■ **Exercise brief**
Leaving out the pictures, please reproduce exactly and only the lines from the one that contains "The width and" through the last line below.

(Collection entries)
================================
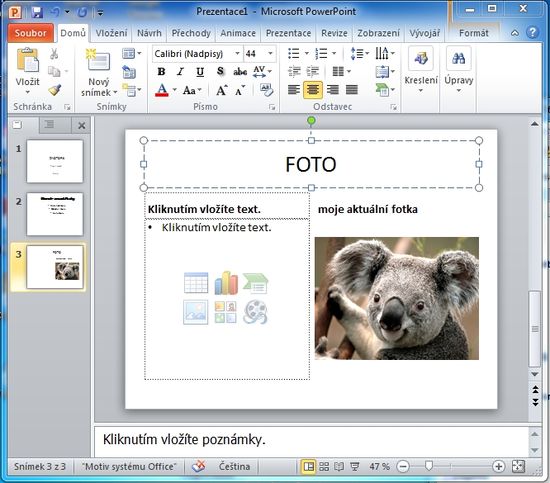This screenshot has height=483, width=550.
Task: Insert a table via the placeholder icon
Action: click(196, 283)
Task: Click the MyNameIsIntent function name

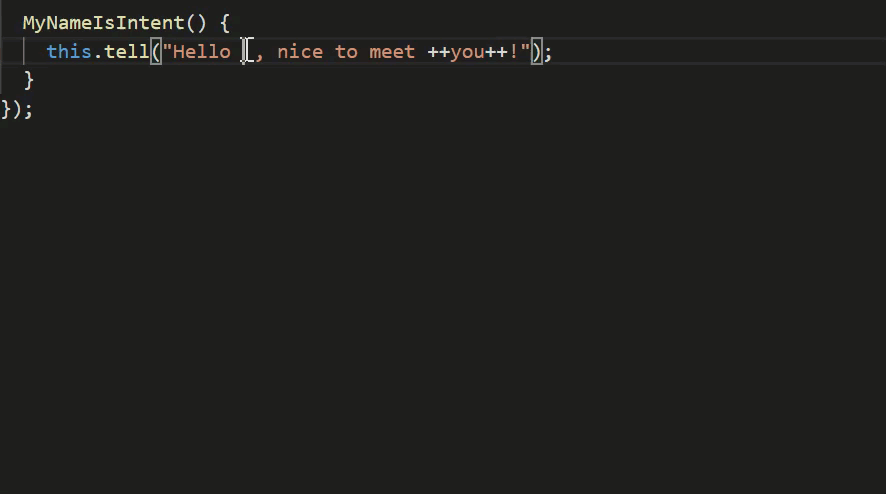Action: click(x=104, y=23)
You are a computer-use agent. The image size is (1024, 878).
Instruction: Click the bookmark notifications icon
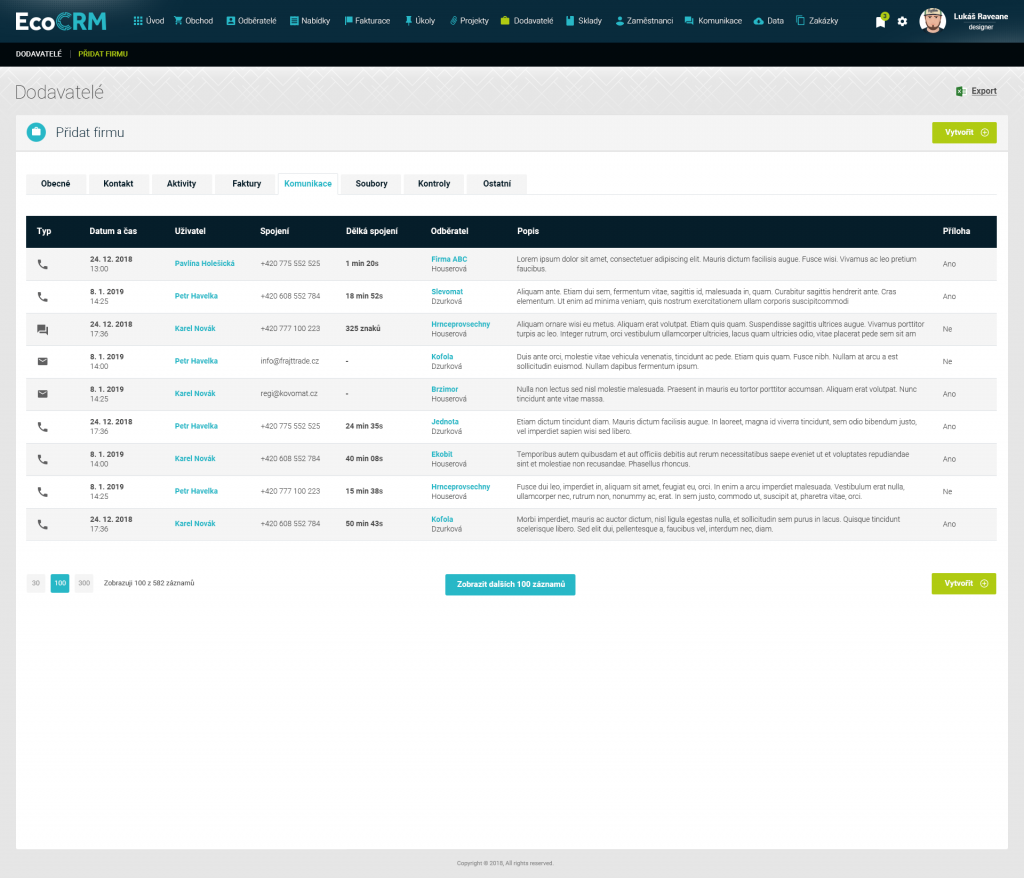880,22
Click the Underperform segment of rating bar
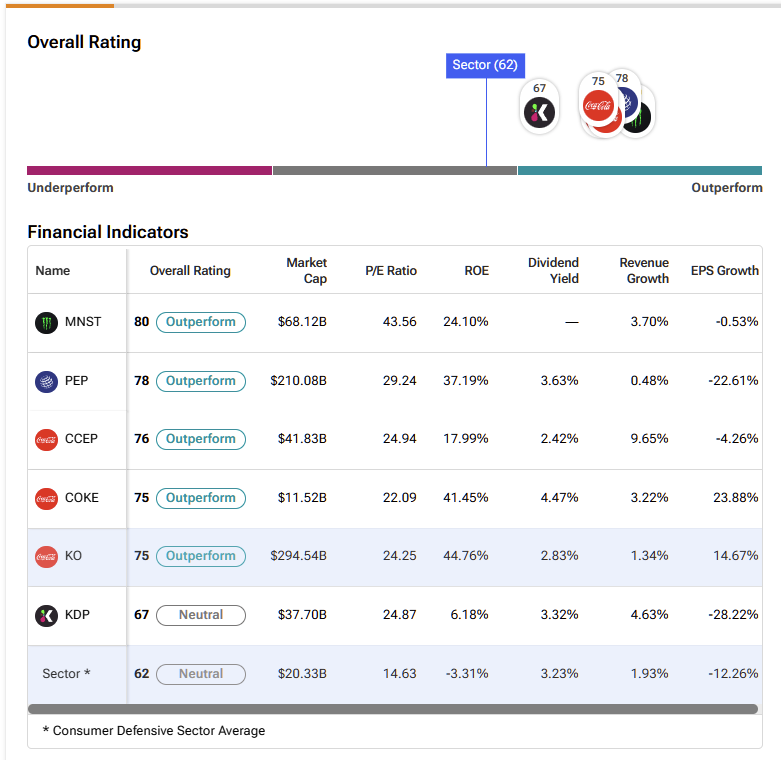 (149, 171)
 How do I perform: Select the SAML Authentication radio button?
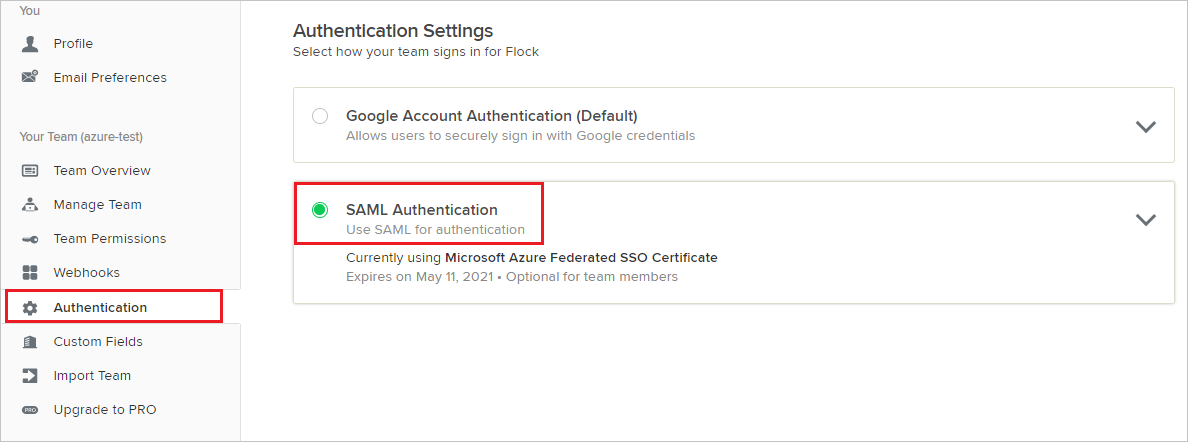(320, 210)
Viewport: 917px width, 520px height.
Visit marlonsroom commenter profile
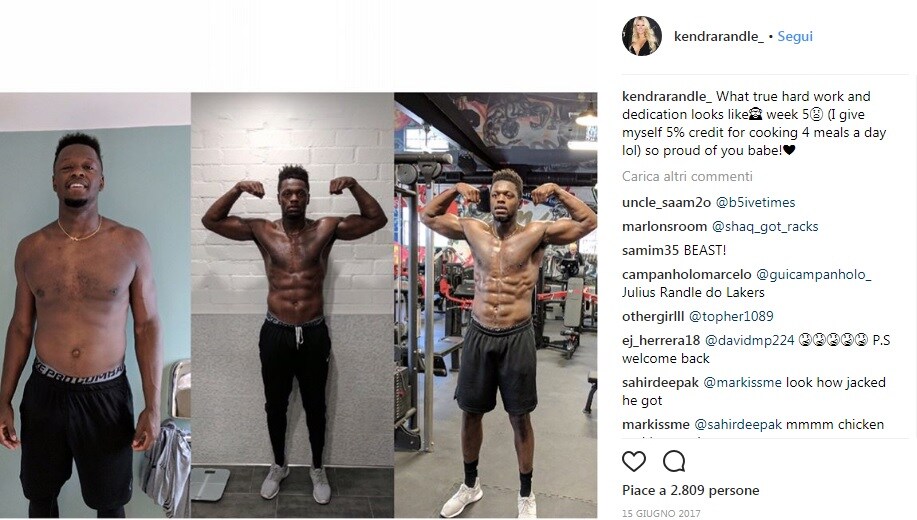[x=664, y=226]
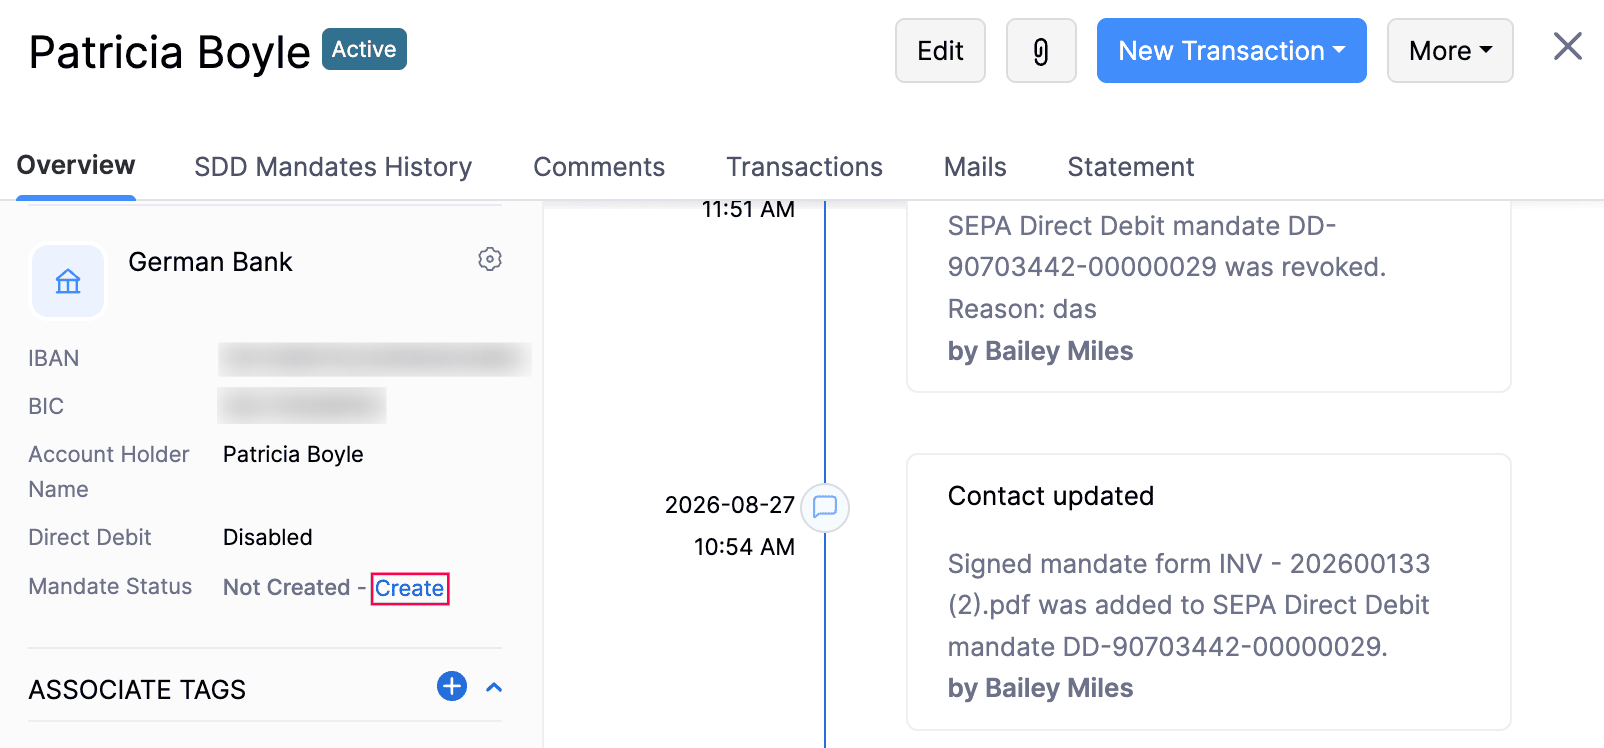Go to the Transactions tab
1604x748 pixels.
[804, 166]
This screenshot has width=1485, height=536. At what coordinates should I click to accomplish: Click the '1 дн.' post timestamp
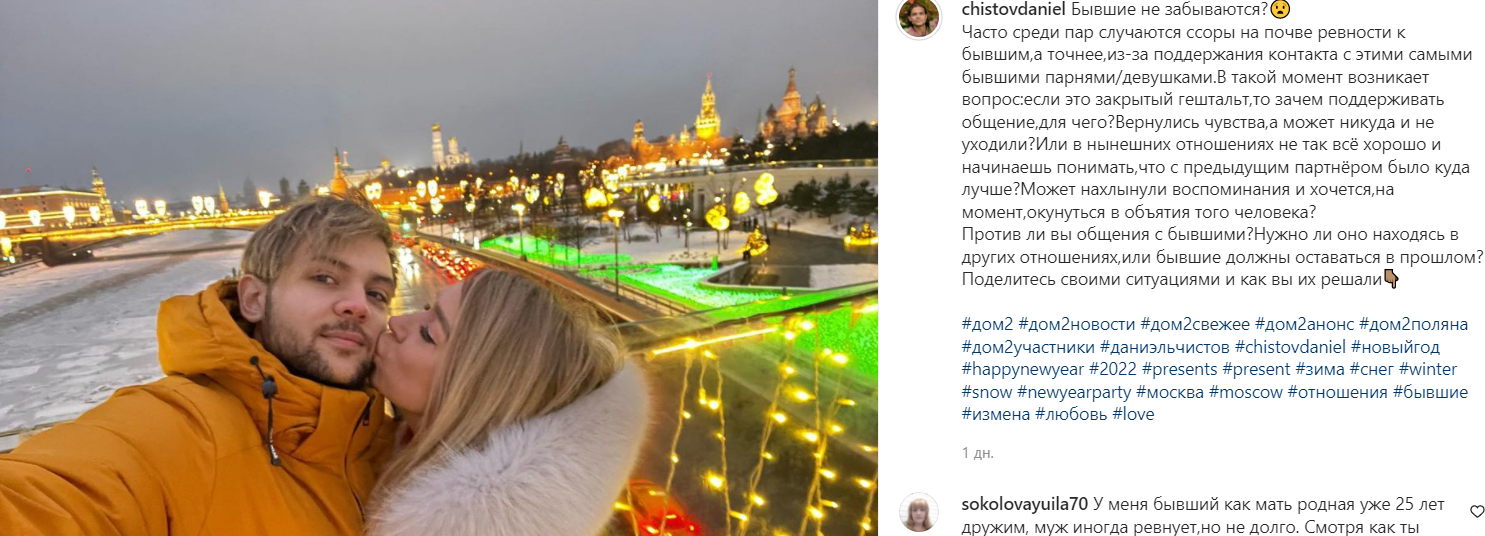[x=977, y=453]
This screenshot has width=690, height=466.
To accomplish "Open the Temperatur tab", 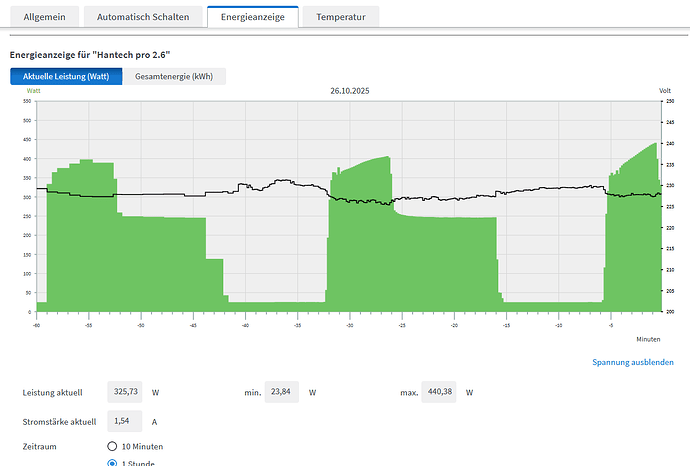I will coord(340,18).
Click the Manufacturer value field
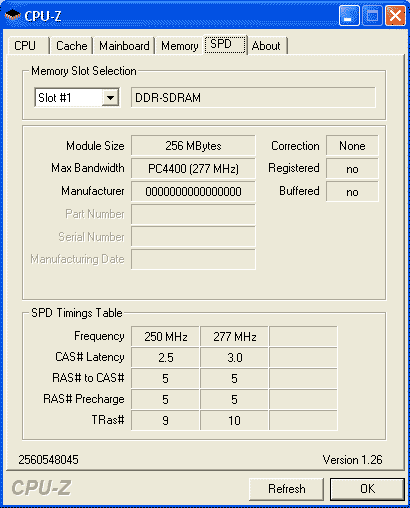The height and width of the screenshot is (508, 410). (x=193, y=192)
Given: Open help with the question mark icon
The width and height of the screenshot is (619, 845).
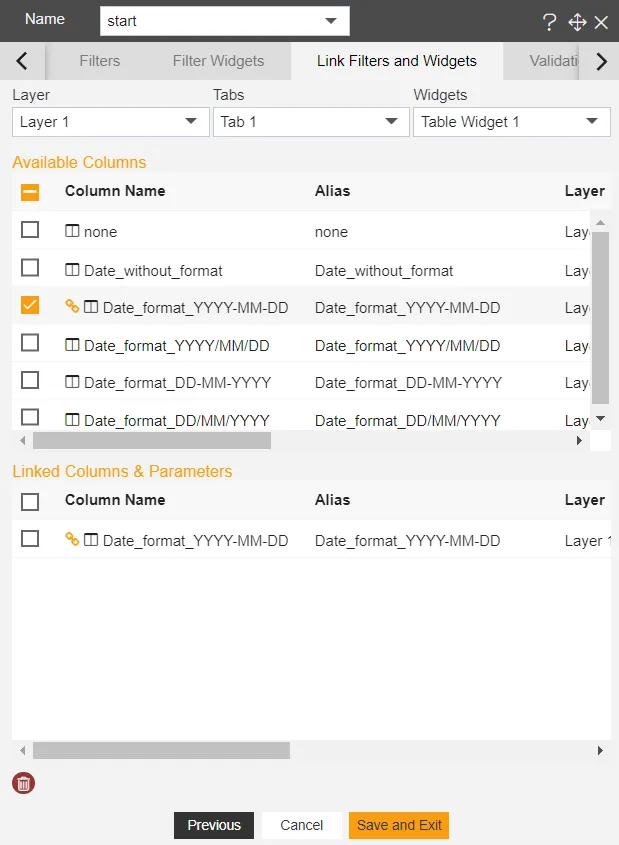Looking at the screenshot, I should (549, 22).
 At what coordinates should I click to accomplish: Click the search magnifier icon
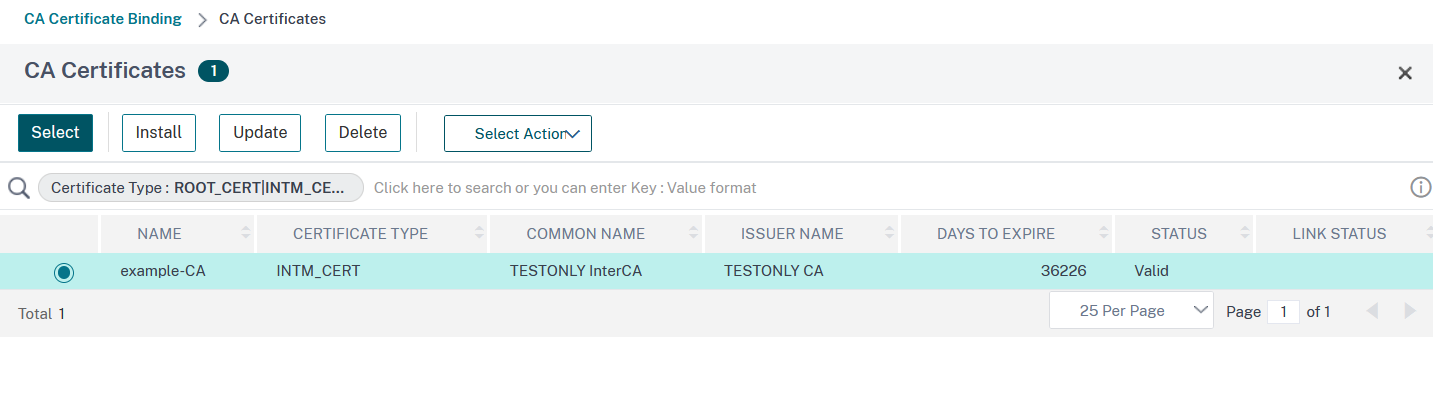(x=18, y=188)
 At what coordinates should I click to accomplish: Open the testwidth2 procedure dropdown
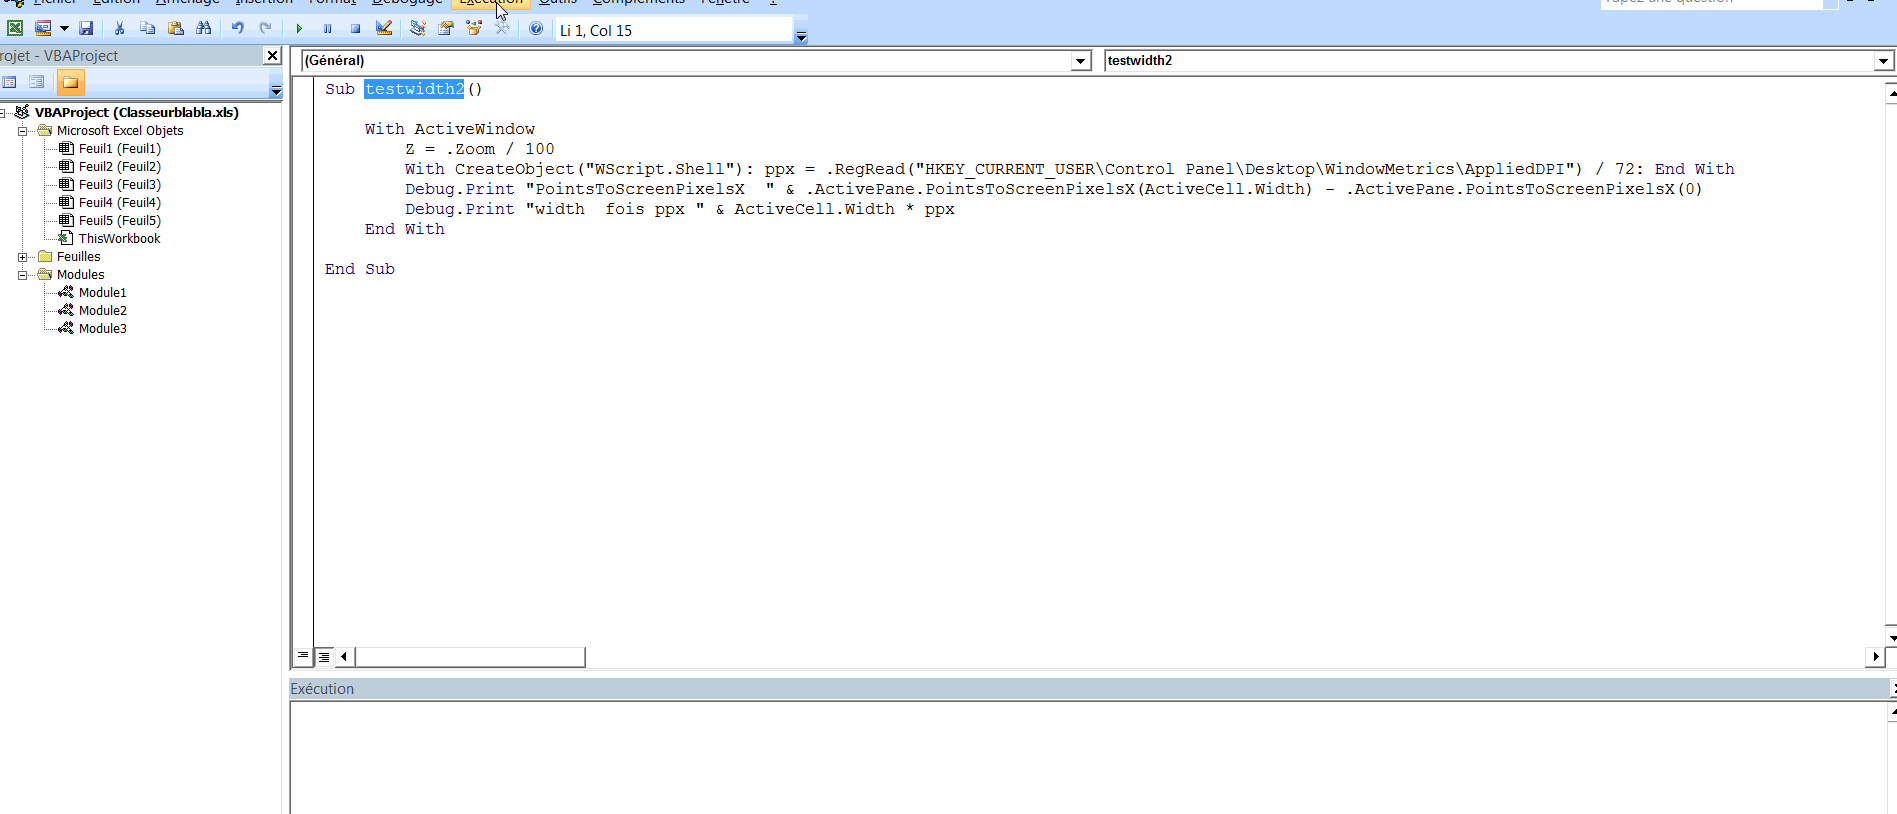pyautogui.click(x=1883, y=61)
================================
■ **Completed task**
The width and height of the screenshot is (619, 845).
Looking at the screenshot, I should (549, 22).
 At what coordinates should I click to accomplish: Click the search magnifier icon
(x=18, y=188)
 At what coordinates should I click to accomplish: Open the testwidth2 procedure dropdown
pyautogui.click(x=1883, y=61)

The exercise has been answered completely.